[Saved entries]
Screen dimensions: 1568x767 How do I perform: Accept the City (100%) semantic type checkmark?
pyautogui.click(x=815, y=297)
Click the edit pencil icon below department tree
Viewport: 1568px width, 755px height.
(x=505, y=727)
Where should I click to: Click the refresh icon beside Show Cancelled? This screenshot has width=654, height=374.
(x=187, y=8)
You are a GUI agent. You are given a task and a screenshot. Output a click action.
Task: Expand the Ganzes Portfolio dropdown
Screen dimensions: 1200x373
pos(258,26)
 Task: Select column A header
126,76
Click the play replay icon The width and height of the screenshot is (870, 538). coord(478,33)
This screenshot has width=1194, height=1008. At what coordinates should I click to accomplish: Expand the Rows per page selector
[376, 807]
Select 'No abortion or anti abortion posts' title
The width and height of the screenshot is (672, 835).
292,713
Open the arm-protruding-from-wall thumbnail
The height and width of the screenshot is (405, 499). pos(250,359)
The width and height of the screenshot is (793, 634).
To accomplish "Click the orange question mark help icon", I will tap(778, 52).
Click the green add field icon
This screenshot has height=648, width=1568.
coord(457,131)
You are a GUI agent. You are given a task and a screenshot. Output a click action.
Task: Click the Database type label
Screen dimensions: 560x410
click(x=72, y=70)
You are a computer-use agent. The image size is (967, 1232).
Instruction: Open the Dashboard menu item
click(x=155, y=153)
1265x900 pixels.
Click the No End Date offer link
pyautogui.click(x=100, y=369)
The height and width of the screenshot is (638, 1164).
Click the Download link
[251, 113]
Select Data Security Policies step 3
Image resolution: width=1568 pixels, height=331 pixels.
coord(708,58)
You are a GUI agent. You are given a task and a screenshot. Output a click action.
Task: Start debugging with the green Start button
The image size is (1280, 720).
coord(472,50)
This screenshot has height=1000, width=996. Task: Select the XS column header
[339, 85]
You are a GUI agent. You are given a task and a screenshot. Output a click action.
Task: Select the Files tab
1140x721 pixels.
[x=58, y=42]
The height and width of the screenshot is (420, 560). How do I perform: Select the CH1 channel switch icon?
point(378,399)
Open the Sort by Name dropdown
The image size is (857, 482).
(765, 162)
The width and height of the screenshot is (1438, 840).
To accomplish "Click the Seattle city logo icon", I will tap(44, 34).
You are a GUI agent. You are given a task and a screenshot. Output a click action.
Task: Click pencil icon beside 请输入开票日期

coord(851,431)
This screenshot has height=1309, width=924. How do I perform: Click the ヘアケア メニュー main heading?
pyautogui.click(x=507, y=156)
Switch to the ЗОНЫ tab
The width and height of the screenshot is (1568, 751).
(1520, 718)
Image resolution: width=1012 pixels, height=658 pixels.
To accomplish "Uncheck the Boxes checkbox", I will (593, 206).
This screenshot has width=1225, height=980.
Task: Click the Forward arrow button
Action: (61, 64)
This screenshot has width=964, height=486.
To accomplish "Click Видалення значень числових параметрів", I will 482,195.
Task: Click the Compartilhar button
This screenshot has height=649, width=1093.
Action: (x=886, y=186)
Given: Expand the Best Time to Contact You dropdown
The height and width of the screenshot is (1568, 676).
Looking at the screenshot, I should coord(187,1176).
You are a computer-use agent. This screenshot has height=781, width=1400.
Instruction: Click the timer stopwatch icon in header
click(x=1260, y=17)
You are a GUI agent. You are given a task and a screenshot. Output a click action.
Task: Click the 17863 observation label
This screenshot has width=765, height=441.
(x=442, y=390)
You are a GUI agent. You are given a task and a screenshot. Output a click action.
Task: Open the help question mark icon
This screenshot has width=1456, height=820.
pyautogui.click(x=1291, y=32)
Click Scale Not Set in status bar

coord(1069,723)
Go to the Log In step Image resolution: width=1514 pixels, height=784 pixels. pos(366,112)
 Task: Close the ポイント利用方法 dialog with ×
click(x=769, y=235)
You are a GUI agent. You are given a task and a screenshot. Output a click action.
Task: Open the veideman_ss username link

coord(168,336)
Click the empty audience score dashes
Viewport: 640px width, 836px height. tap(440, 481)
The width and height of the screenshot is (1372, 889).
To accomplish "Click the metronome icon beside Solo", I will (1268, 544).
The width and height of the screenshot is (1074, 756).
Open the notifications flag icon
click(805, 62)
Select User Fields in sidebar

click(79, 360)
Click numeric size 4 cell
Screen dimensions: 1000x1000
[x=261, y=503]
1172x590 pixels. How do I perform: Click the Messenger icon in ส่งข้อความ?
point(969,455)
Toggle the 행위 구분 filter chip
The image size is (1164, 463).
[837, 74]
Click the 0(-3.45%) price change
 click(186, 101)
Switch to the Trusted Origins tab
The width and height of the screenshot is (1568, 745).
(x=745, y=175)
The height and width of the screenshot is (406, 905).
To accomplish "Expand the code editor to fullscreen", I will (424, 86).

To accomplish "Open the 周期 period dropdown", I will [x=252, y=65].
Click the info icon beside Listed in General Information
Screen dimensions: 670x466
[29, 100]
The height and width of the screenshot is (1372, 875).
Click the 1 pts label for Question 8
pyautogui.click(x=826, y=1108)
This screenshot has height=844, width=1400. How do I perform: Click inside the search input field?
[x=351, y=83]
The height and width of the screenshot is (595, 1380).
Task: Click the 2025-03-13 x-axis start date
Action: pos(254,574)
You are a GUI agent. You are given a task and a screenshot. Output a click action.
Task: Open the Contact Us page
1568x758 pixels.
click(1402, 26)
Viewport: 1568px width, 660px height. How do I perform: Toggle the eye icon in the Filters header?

*EXERCISE DIRECTIONS*
Each entry above needs to be returned exactly as written.

*RESULT FOR THIS TASK*
Screen dimensions: 1568x767 How do I perform: Accept the City (100%) semantic type checkmark?
pyautogui.click(x=815, y=297)
Click the edit pencil icon below department tree
Viewport: 1568px width, 755px height.
(x=505, y=727)
Where should I click to: Click the refresh icon beside Show Cancelled? This screenshot has width=654, height=374.
(x=187, y=8)
You are a GUI agent. You are given a task and a screenshot. Output a click action.
Task: Expand the Ganzes Portfolio dropdown
Screen dimensions: 1200x373
pos(258,26)
 Task: Select column A header
126,76
Click the play replay icon The width and height of the screenshot is (870, 538). coord(478,33)
This screenshot has width=1194, height=1008. At what coordinates should I click to accomplish: Expand the Rows per page selector
[376, 807]
Select 'No abortion or anti abortion posts' title
The width and height of the screenshot is (672, 835).
292,713
Open the arm-protruding-from-wall thumbnail
The height and width of the screenshot is (405, 499). pos(250,359)
The width and height of the screenshot is (793, 634).
To accomplish "Click the orange question mark help icon", I will tap(778, 52).
Click the green add field icon
This screenshot has height=648, width=1568.
coord(457,131)
You are a GUI agent. You are given a task and a screenshot. Output a click action.
Task: Click the Database type label
Screen dimensions: 560x410
click(x=72, y=70)
You are a computer-use agent. The image size is (967, 1232).
Instruction: Open the Dashboard menu item
click(x=155, y=153)
1265x900 pixels.
Click the No End Date offer link
pyautogui.click(x=100, y=369)
The height and width of the screenshot is (638, 1164).
Click the Download link
[251, 113]
Select Data Security Policies step 3
Image resolution: width=1568 pixels, height=331 pixels.
coord(708,58)
You are a GUI agent. You are given a task and a screenshot. Output a click action.
Task: Start debugging with the green Start button
The image size is (1280, 720).
coord(472,50)
This screenshot has height=1000, width=996. Task: Select the XS column header
[339, 85]
You are a GUI agent. You are given a task and a screenshot. Output a click action.
Task: Select the Files tab
1140x721 pixels.
[x=58, y=42]
The height and width of the screenshot is (420, 560). How do I perform: Select the CH1 channel switch icon?
point(378,399)
Open the Sort by Name dropdown
The image size is (857, 482).
(765, 162)
The width and height of the screenshot is (1438, 840).
To accomplish "Click the Seattle city logo icon", I will tap(44, 34).
You are a GUI agent. You are given a task and a screenshot. Output a click action.
Task: Click pencil icon beside 请输入开票日期

coord(851,431)
This screenshot has height=1309, width=924. How do I perform: Click the ヘアケア メニュー main heading?
pyautogui.click(x=507, y=156)
Switch to the ЗОНЫ tab
The width and height of the screenshot is (1568, 751).
(1520, 718)
Image resolution: width=1012 pixels, height=658 pixels.
To accomplish "Uncheck the Boxes checkbox", I will (593, 206).
This screenshot has width=1225, height=980.
Task: Click the Forward arrow button
Action: (61, 64)
This screenshot has width=964, height=486.
To accomplish "Click Видалення значень числових параметрів", I will 482,195.
Task: Click the Compartilhar button
This screenshot has height=649, width=1093.
Action: (x=886, y=186)
Given: Expand the Best Time to Contact You dropdown
The height and width of the screenshot is (1568, 676).
Looking at the screenshot, I should coord(187,1176).
You are a computer-use agent. This screenshot has height=781, width=1400.
Instruction: Click the timer stopwatch icon in header
click(x=1260, y=17)
You are a GUI agent. You are given a task and a screenshot. Output a click action.
Task: Click the 17863 observation label
This screenshot has width=765, height=441.
(x=442, y=390)
You are a GUI agent. You are given a task and a screenshot. Output a click action.
Task: Open the help question mark icon
This screenshot has width=1456, height=820.
pyautogui.click(x=1291, y=32)
Click Scale Not Set in status bar

coord(1069,723)
Go to the Log In step Image resolution: width=1514 pixels, height=784 pixels. pos(366,112)
 Task: Close the ポイント利用方法 dialog with ×
click(x=769, y=235)
You are a GUI agent. You are given a task and a screenshot. Output a click action.
Task: Open the veideman_ss username link

coord(168,336)
Click the empty audience score dashes
Viewport: 640px width, 836px height. tap(440, 481)
The width and height of the screenshot is (1372, 889).
To accomplish "Click the metronome icon beside Solo", I will (1268, 544).
The width and height of the screenshot is (1074, 756).
Open the notifications flag icon
click(805, 62)
Select User Fields in sidebar

click(79, 360)
Click numeric size 4 cell
Screen dimensions: 1000x1000
[x=261, y=503]
1172x590 pixels. How do I perform: Click the Messenger icon in ส่งข้อความ?
point(969,455)
Toggle the 행위 구분 filter chip
The image size is (1164, 463).
[837, 74]
Click the 0(-3.45%) price change
 click(186, 101)
Switch to the Trusted Origins tab
The width and height of the screenshot is (1568, 745).
(x=745, y=175)
The height and width of the screenshot is (406, 905).
To accomplish "Expand the code editor to fullscreen", I will (424, 86).

To accomplish "Open the 周期 period dropdown", I will [x=252, y=65].
Click the info icon beside Listed in General Information
Screen dimensions: 670x466
[29, 100]
The height and width of the screenshot is (1372, 875).
Click the 1 pts label for Question 8
pyautogui.click(x=826, y=1108)
This screenshot has height=844, width=1400. How do I perform: Click inside the search input field?
[x=351, y=83]
The height and width of the screenshot is (595, 1380).
Task: Click the 2025-03-13 x-axis start date
Action: pos(254,574)
You are a GUI agent. You are given a task and a screenshot. Output a click action.
Task: Open the Contact Us page
1568x758 pixels.
click(1402, 26)
Viewport: 1568px width, 660px height. How do I perform: Toggle the eye icon in the Filters header?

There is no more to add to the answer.